Activity: The expected output is a copy of every line in the records with the string "Given".

Data for processing:
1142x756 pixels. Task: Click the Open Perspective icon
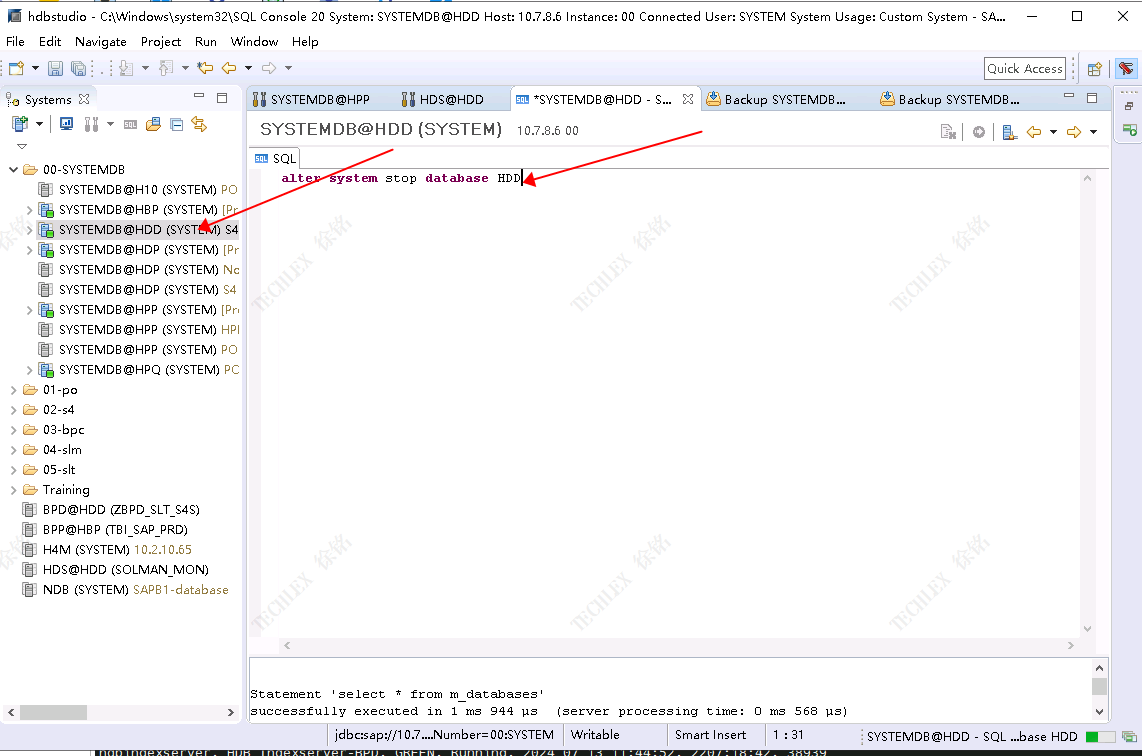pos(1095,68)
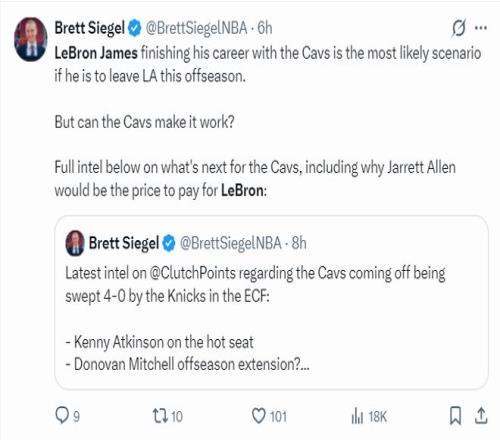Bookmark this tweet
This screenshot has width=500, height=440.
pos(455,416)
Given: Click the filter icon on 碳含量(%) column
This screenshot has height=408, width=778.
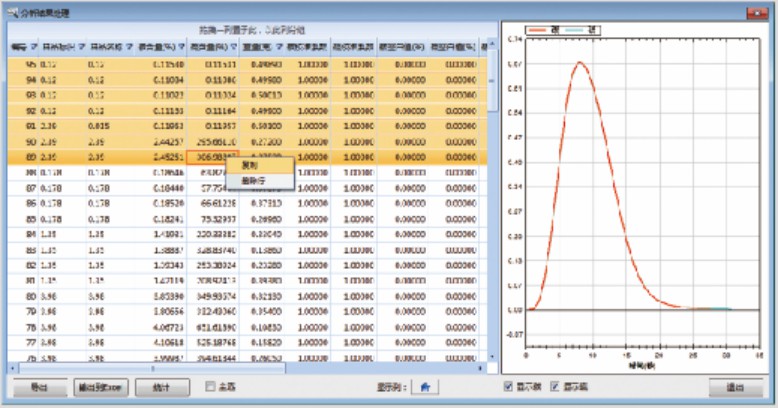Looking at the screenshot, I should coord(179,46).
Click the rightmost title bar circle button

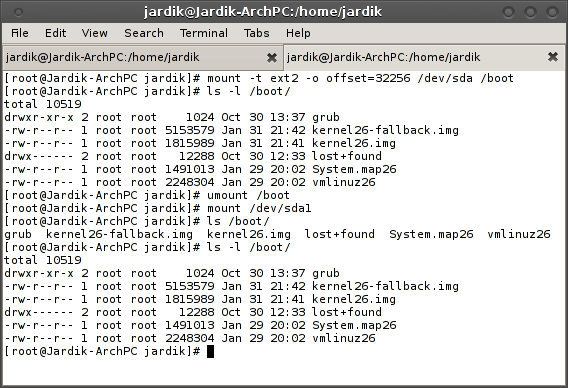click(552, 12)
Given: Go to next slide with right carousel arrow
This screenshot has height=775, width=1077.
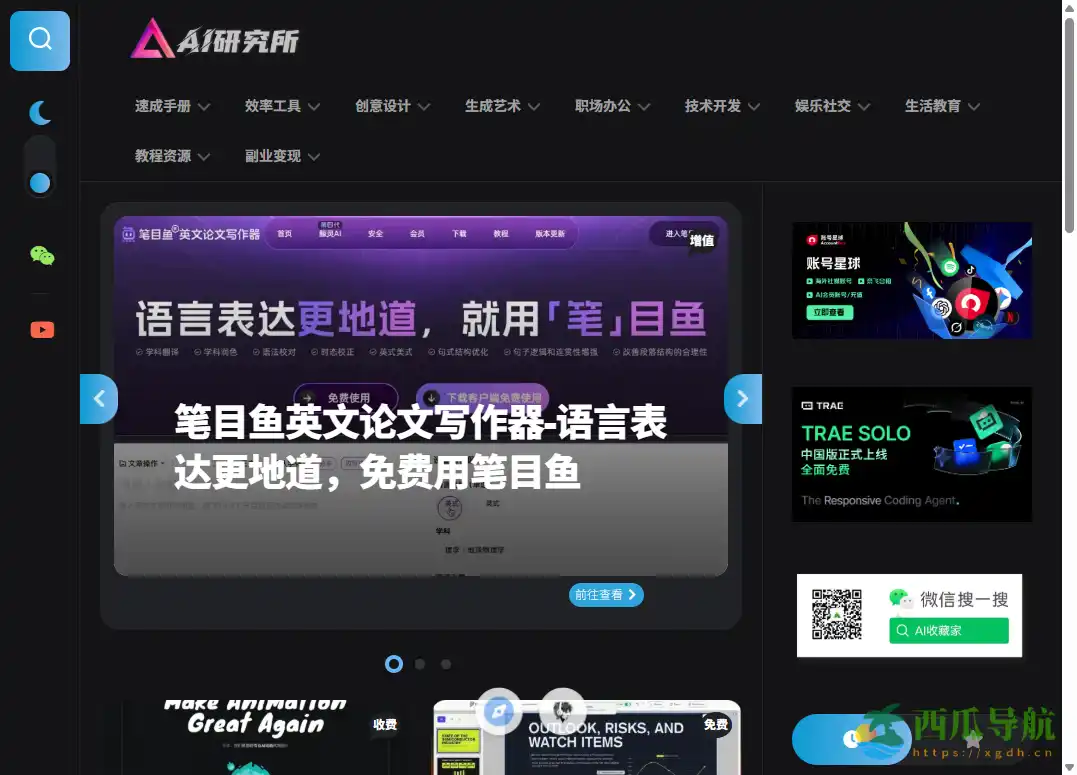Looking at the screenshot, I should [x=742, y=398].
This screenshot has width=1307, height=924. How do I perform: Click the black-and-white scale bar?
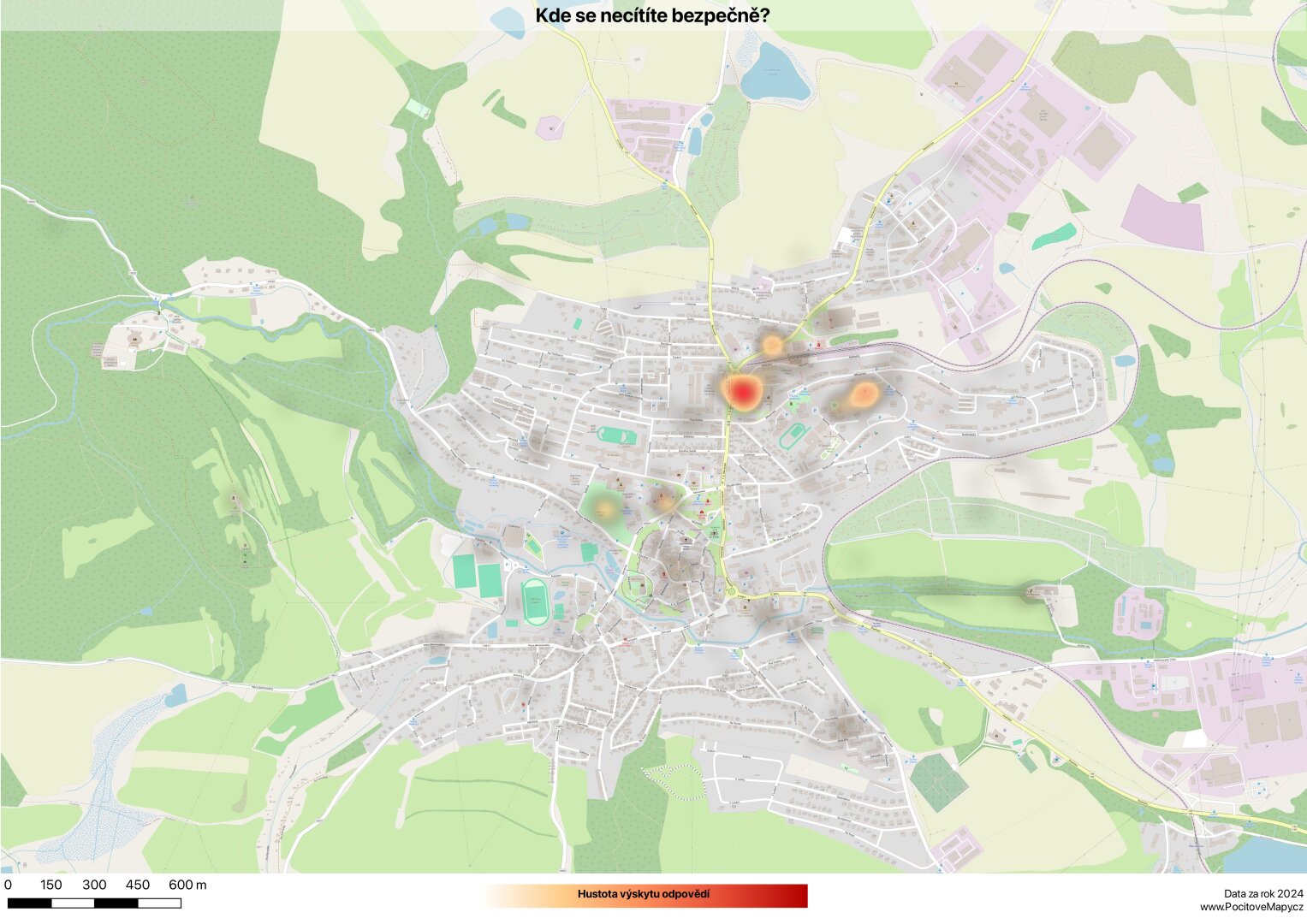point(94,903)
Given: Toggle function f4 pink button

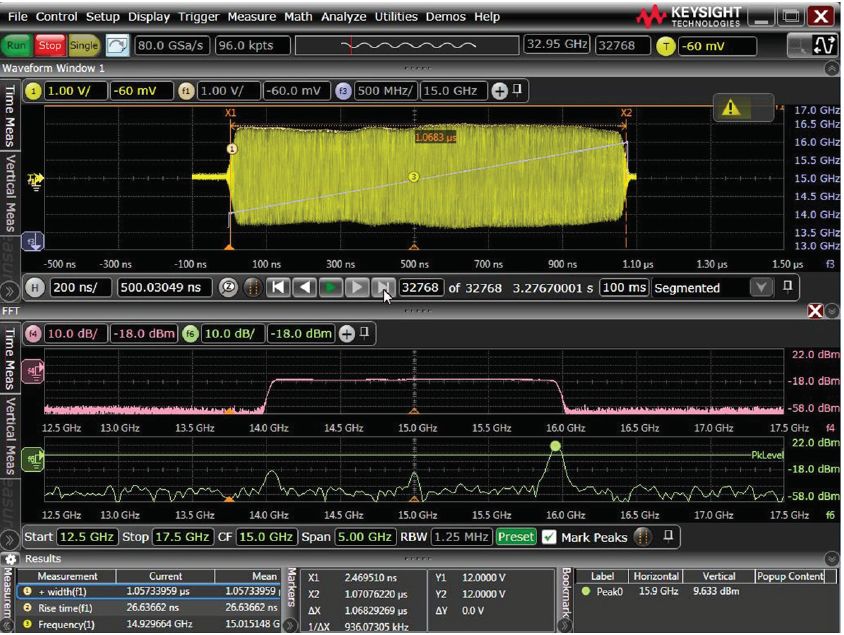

Output of the task:
Given: Click the filter icon on 碳含量(%) column
Given: Go to next slide with right carousel arrow
Given: Toggle function f4 pink button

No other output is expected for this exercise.